*PAGE TEXT*:
----------------------------------------

PHILADELPHIA -- The last time Steve Mason won a playoff game, he was a 19-year-old goaltender with the Kitchener Rangers in the 2008 Ontario Hockey League playoffs.

He's come a long way since then.

Making his first start in more than two weeks, Mason made 37 saves as the Philadelphia Flyers beat the New York Rangers 2-1 in Friday in Game 4 of their Eastern Conference First Round series.

"He stood on his head," teammate Matt Read said. "He made some big saves. It's impressive to miss a couple games and didn't look like he missed a beat. He was right back on it. He played a great game."

Jakub Voracek scored the game-winning goal in the second period after Read tied the game in the first. The Flyers also played most of the final two periods with five defensemen after Nicklas Grossmann left with a lower-body injury at 6:25 of the second.

The best-of-7 series is tied 2-2 with Game 5 on Sunday in New York (noon ET; NBC, RDS, TSN). Game 6 will be Tuesday in Philadelphia and Game 7, if necessary, will be in New York on Wednesday.

Dominic Moore scored for the Rangers, and goalie Henrik Lundqvist made 23 saves.

It was Mason's first start since April 12, when he sustained an upper-body injury in the second period against the Pittsburgh Penguins. Mason sat out the final game of the regular season and the first two games of this series. He made his first appearance in Game 3, playing the final 7:15 in relief of starter Ray Emery in a 4-1 loss.

Mason's only previous Stanley Cup Playoff experience came when he was in goal for the Columbus Blue Jackets when they were swept by the Detroit Red Wings in the first round of the 2009 Stanley Cup Playoffs.

"It's great," he said of his first NHL playoff win. "I've waited a long time for it, but one win doesn't do very much in the long run."

Mason was tested early as the Rangers outshot the Flyers 16-6 in the first period. However, he welcomed the early action.

"To be able to get into the game right off the bat ... it was good to feel the puck right away," Mason said. "Gain a little bit of confidence and carry that through the rest of the game."

While Mason was happy with the first period, coach Craig Berube wasn't.

"The first period they stretched us out pretty good," he said. "We are on our heels there. I thought the game got better after that."

----------------------------------------

*DATASET RECORDS*:
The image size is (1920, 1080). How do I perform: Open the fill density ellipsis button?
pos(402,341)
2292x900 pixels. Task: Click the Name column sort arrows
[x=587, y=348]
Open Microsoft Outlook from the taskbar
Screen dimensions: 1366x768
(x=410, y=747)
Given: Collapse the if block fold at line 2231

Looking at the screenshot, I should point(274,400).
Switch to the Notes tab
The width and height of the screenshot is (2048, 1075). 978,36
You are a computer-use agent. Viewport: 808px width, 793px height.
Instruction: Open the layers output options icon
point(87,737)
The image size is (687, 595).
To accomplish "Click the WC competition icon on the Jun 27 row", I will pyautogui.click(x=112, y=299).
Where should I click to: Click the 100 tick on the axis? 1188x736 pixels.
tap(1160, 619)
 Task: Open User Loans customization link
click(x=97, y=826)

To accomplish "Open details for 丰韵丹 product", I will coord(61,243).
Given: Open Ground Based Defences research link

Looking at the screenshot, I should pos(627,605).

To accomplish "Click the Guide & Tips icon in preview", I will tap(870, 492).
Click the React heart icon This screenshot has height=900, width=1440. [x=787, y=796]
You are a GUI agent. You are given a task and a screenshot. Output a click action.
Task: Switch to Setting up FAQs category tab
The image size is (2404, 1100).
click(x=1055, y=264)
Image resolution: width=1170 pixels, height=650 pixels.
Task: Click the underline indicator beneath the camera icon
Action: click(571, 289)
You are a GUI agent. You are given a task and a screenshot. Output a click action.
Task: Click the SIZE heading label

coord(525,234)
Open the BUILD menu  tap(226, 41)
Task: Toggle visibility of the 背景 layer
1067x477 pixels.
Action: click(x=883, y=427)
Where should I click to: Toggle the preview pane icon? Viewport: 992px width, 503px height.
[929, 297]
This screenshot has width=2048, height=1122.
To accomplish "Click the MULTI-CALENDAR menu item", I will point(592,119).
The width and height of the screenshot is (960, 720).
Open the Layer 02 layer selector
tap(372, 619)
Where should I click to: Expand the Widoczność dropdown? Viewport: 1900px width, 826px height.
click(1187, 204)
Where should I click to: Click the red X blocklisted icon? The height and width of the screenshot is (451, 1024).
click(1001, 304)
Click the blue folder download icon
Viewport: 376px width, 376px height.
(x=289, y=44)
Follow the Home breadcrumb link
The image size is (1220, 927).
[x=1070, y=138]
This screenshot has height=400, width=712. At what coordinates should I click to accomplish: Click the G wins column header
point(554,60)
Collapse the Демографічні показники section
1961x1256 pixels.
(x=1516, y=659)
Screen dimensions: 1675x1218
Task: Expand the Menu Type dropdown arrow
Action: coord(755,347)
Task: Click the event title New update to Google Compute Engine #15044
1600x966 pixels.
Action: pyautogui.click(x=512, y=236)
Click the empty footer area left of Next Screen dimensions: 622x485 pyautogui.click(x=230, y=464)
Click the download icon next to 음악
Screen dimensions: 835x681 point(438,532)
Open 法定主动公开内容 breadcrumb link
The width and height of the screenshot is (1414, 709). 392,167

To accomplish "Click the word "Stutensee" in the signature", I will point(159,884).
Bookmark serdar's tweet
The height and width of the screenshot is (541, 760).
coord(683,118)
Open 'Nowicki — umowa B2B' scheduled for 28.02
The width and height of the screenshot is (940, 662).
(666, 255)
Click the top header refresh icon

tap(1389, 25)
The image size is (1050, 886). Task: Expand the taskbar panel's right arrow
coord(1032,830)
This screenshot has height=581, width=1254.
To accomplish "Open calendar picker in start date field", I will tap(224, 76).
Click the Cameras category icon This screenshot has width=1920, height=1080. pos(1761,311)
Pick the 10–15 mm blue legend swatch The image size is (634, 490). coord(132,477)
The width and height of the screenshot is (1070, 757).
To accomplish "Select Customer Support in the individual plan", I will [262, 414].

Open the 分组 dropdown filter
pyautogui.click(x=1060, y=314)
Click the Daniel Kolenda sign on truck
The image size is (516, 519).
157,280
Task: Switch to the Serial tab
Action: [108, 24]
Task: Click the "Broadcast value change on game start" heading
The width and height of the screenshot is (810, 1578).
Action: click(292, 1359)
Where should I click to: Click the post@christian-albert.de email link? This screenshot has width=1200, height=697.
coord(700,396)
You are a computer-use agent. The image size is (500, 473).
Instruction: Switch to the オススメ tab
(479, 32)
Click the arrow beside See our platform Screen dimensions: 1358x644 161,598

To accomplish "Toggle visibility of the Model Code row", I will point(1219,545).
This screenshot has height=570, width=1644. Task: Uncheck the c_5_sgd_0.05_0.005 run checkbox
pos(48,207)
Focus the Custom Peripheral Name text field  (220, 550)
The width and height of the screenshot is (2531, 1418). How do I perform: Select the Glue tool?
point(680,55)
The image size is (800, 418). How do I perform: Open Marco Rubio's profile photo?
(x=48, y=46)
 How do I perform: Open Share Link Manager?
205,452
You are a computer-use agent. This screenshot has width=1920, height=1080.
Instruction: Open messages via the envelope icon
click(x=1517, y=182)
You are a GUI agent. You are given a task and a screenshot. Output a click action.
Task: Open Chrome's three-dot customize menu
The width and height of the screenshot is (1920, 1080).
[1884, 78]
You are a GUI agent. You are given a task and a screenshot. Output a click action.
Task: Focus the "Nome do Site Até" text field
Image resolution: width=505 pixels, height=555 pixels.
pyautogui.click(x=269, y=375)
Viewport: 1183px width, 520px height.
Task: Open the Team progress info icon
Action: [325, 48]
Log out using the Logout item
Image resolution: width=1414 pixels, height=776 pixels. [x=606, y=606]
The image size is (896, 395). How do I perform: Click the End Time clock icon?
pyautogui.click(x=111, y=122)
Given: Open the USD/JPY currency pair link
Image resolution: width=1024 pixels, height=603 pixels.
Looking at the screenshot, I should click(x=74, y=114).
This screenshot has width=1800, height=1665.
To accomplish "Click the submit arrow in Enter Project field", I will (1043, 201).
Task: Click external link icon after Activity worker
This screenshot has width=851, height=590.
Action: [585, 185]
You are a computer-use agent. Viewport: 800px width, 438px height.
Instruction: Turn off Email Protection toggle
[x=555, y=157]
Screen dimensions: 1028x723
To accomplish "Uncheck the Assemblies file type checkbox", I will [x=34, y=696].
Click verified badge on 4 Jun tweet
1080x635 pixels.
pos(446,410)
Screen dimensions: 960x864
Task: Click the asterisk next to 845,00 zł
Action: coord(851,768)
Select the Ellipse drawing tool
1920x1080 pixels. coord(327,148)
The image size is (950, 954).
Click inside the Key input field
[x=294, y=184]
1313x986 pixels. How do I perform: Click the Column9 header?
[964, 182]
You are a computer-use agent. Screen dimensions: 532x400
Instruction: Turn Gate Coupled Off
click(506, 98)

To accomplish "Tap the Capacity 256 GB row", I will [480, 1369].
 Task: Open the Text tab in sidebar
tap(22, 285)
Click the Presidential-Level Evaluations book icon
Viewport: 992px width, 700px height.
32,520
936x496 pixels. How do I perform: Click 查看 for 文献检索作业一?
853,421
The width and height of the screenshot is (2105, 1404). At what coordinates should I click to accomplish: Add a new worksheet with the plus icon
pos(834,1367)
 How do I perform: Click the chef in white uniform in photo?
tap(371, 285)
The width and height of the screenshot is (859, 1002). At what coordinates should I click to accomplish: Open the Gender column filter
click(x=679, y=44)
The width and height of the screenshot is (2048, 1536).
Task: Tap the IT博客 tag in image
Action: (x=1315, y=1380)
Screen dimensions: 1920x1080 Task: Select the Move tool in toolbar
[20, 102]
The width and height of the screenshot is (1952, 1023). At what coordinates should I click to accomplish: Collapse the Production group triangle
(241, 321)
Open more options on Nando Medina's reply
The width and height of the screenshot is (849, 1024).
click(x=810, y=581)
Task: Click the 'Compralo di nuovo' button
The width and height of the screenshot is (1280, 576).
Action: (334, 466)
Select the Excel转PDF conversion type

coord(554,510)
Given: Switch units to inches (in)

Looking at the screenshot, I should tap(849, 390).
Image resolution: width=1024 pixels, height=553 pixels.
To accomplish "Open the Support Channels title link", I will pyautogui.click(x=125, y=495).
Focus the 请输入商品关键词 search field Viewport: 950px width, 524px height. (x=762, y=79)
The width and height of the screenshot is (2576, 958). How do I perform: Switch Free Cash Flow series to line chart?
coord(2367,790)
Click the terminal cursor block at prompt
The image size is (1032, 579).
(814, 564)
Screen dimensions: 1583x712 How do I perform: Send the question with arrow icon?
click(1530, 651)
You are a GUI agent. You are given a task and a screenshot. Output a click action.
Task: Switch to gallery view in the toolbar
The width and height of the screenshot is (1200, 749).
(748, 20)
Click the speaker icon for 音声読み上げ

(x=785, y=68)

----------------------------------------

*YOUR TASKS*:
(a) Reproduce the Flyers–Rangers game report word for word, between "Jakub Voracek scored" and "of the second.", inclusive.
(b) Continue the Flyers–Rangers game report, picking up right after its final sentence.

*ANSWERS TO THE EXERCISES*:
(a)
Jakub Voracek scored the game-winning goal in the second period after Read tied the game in the first. The Flyers also played most of the final two periods with five defensemen after Nicklas Grossmann left with a lower-body injury at 6:25 of the second.

(b)
The game turned the Flyers' way when Voracek scored on the power play at 7:22 of the second.

Moore was sent off for cross-checking at 5:58, putting the Flyers on the power play for the second time in the game. Late in the man advantage, Voracek raced the puck into the New York end but slipped and lost control of it. Jason Akeson won a battle for the puck with Martin St. Louis and kicked it to Mark Streit at the left point. Streit sent it across the zone to Brayden Schenn, who put a low shot toward the net that Voracek, stationed in the slot, tipped over Lundqvist's blocker for his second goal of the postseason.

"I tried to get it in on the power play and I got tripped," Voracek said. "Got back to the blue line and [Schenn] made a good heads-up and play and I tried to tip it high."

It was the Flyers' first home power-play goal; they went 0-for-5 in Game 3.

"I think we moved the puck a little better [on the power play]," Voracek said. "We had a couple good looks there. How may power plays did we have? Two? Fifty percent ain't bad."

The Rangers would have liked a similar output. They had a chance to tie the game late in the second period when Read was whistled for hooking with 15.1 seconds left, giving the New York a 4-on-3 advantage that carried into the third period. However they managed two shots on goal.

For the game they went 0-for-4 on the power play.

"I don't know exactly what it was," forward Rick Nash said. "We'll have to watch it on video, but I can say it was definitely a game-breaker. It was the deciding factor in the game. They score on their power play and we couldn't get the job done on ours."

The Rangers continued to push through the third period, outshooting the Flyers 10-8, but Mason was up to the challenge.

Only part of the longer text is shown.